En m'y reprenant à plusieurs fois, j'ai lu le dernier ouvrage de CD ("casus belli"). 
Le livre est bien écrit comme toujours, mais n'est pas toujours facile. On peut être rebuté par son amour immodéré des définitions prises de tête, les descriptions par le menu de tortures indiennes raffinées, les discussions pointues sur les motifs comparés pour lesquels on peut manger son voisin, les différentes formes de chasses aux têtes et autres joyeusetés pratiquées par nos ancêtres (y compris les nobles et gentils Iroquois). On découvre que la chasse aux têtes a été un sport beaucoup plus répandu que je le croyais, moi qui ne connaissais que les Jivaros et les Arumbayas de l'Oreille cassée ! Le nombre de peuples cités, de références impressionne. Et comme CD assume sa filiation avec le courant marxiste, dans le cours du livre comme en conclusion, cela nous le rend sympathique. 

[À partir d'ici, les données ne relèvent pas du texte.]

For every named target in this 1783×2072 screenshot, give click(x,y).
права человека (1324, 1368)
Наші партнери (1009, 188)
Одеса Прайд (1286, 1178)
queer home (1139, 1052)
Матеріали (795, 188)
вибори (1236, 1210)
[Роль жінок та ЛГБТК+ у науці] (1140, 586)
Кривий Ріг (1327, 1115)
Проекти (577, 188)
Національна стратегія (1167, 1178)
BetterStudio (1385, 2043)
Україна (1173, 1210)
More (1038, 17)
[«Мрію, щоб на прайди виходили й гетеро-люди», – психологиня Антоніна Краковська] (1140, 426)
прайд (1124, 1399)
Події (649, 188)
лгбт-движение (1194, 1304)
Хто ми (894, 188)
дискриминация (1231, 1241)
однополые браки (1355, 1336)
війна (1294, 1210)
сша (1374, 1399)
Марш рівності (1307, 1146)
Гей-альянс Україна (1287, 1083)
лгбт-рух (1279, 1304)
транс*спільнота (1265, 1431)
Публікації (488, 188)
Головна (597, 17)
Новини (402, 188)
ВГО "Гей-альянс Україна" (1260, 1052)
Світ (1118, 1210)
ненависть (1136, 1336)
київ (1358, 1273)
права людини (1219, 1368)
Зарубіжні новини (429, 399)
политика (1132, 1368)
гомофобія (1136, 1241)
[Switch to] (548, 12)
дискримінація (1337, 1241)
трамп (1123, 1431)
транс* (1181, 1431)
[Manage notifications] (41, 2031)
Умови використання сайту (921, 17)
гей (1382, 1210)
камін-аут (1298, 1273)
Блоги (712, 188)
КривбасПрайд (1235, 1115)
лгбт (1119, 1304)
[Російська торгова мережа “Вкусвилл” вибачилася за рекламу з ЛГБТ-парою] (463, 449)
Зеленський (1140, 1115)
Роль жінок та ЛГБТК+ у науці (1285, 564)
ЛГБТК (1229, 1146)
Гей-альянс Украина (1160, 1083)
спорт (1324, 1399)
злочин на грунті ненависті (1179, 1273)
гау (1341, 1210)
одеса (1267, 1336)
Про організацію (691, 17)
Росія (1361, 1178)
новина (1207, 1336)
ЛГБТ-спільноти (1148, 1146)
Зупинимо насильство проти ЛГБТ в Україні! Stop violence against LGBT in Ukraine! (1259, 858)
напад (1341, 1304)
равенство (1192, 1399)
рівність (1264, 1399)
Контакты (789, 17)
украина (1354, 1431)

Ceux qui veulent juste jeter un oeil peuvent s'économiser la première partie sur les différentes formes d'affrontements dans les sociétés primitives, d'autant qu'une annexe reprend ses définitions ("conventionnaires" ou pas, "résolutoires" ou non). En, gros, il distingue dans ces confrontations brutales, d'une part celles qui relèvent de la sphère privée de celles qui relèvent de l'affrontement collectif. Et aussi celles qui se donnent des limites, comme les duels arrêtés "au premier sang", ou combats entre champions : Horaces contre Curiaces, David contre Goliath, les tournois (ou le sport moderne). Se surimpose une autre distinction entre les conflits qui  aboutissent à une conclusion ("résolutoires") ou pas (peuples ou tribus en guerre permanente comme dans la Guerre des Boutons ou Les rivaux de Painful gulch chez Lucky Luke). 
Si on trouve qu'il coupe les cheveux en quatre (huit, douze ou plus), quand on lit la suite, les débats qui opposent "faucons" vs "colombes ", on comprend qu'il en ait eu besoin de pour éviter de tomber dans des généralités et dire un peu n'importe quoi. Même quand on ne partage pas son amour immodéré de la définition précise et des tableaux à double entrée.
Pour moi, le plus intéressant c'est la fin, les chapitres 7 ("l'enjeu des ressources") et 9 (conclusion). Il montre que les ressources ne sont pas un enjeu des guerres primitives. Si ce n'en est pas un dans les buts proclamés, on pourrait dire que c'est pareil aujourd'hui : en Ukraine l'Europe défend "la liberté", la "démocratie", des idéaux et pas des terres, rares ou pas. Mais ce n'en est pas un non plus dans ce qu'ils font. Il donne quantité d'exemples où des victoires ne s'accompagnent ni de pillages ni d'accaparement de territoires ou de ressources. Ou  alors de ressources symboliques comme les têtes, dont l'utilité sociale objective est mince, avouons-le...  Le raisonnement matérialiste n'est pas évacué, et il donne des raisons objectives à ces affrontements : en gros, dans un monde où les groupes humains sont très dispersés, ne se côtoient guère, sauf entre groupes connus et alliés, tout "étranger" est perçu comme un ennemi potentiel. Au risque de ne pas nous plaire, Il fait référence (mais sous forme d'hypothèse) au comportement des primates. Pour les humains, l'amélioration des techniques et le progrès des forces productives accroît la densité des populations et fait naître la possibilité de ces conflits autour de ressources que l'on peut désormais accaparer et stocker.   
La conclusion nous parle davantage avec des réflexions sur l’État, et la réaffirmation bienvenue que tout cela n'est que transitoire. L’État qui a "le monopole de la violence légitime" selon la définition de Max Weber admise sans réfléchir par les sociologues a canalisé la violence, mais comme il dit c'est "L’État contre la violence (des autres)". Et les États nationaux, qui semblent aujourd'hui si ancrés dans l'histoire des hommes ne sont qu'une forme d'organisation du territoire. Demain, avec une organisation de la production  au niveau de la planète, ils nous sembleront aussi ridicules et surannés que les guerres entre comtes et barons du Moyen-Age. 
Cela vaut le coup au moins de jeter un oeil aux chapitres 7 et 9, et même de prendre le temps de le lire sérieusement. Le livre a eu plein de bonnes critiques, et elles me semblent plus que méritées.